Teacher Services Cloud - Production checklist

For the service to be ready for end users, it must be reliable, performant and sustainable.

Multiple replicas

By default the template deploys only 1 replica for each kubernetes deployment. This is not sufficient for production as if the container is unavailable, there is no other replica to serve the requests. It may be unavailable because of high usage or simply because the cluster is moving the container to another node. This will happen when the cluster version is updated.

Use at least 2 replicas or as many as required by performance testing.

Database plan

The template deploys a default plan for postgres and redis.

It may be sufficient for the test environments, but it may not offer enough CPU, memory or network bandwidth for production. Performance testing will help determine the right plans.

Note that for redis, all azure_family, azure_sku_name and azure_capacity must be changed jointly. Check terraform postgres documentation for the allowed values.

High availability

Each Azure region provides multiple availability zones. The kubernetes cluster is deployed across 3 zones so in case one is failing, the workload continues on the 2 others.

The same should be applied to database clusters. For postgres, set azure_enable_high_availability to true. For redis, use a Premium plan.

Note the cost is doubled for postgres, and much higher for redis, so this should be used carefully.

Performance testing

Simulate load from user traffic to determine the right number of instances and the database plan. This should cover the most typical user journeys. We recommend K6 as it can be deployed to the cluster to minimise latency. Check the example in teacher pay calculator.

If time is short or user traffic is expected to be low, make sure to monitor the application and database usage after launch, and everytime there is a new significant feature. And be ready to scale up.

Postgres backups to Azure storage

Azure postgres provides an automatic backup with a 7 days retention period. It can be restored from a point in time to a new database server.

In case there is a major issue and the above doesn't work, we strongly suggest taking another daily backup every night and storing it in Azure storage.
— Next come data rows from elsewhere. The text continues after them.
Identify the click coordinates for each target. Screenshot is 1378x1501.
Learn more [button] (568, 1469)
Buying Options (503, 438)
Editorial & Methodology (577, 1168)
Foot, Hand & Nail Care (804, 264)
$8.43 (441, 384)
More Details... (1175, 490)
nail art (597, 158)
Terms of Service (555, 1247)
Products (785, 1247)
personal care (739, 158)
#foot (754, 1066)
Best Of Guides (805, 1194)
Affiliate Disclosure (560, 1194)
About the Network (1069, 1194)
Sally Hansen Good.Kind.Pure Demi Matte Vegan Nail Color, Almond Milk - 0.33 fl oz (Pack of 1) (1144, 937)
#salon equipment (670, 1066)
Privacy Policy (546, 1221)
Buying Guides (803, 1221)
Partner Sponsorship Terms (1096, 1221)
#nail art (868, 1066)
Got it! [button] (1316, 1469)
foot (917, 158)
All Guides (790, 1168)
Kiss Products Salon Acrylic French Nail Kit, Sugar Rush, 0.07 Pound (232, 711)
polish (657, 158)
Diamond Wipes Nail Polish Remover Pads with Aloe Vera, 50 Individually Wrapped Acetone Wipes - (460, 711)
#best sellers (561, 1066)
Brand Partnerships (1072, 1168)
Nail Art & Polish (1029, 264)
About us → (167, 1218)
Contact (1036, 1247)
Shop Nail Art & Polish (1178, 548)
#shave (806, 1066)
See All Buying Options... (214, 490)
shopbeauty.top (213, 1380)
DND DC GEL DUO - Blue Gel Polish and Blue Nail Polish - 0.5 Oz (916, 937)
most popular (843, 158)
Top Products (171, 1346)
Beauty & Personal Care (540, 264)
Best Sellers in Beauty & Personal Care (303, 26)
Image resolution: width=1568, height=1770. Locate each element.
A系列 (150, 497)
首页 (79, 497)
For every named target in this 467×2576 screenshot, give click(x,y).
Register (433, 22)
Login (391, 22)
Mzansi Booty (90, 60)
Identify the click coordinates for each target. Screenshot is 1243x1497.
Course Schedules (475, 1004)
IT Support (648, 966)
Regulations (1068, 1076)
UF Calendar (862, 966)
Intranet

Set azure_enable_backup_storage variable to true to create the storage account. Then create a workflow using the backup-postgres github action and schedule it nightly.

Logging

Container logs are available temporarily in the cluster. To store the logs, all applications should ship logs to Logit.io. The Teacher services UK account stores all the data in the UK region.

Set enable_logit to true to ship the logs. Logs must sent as json, normally using the standard libraries for the language.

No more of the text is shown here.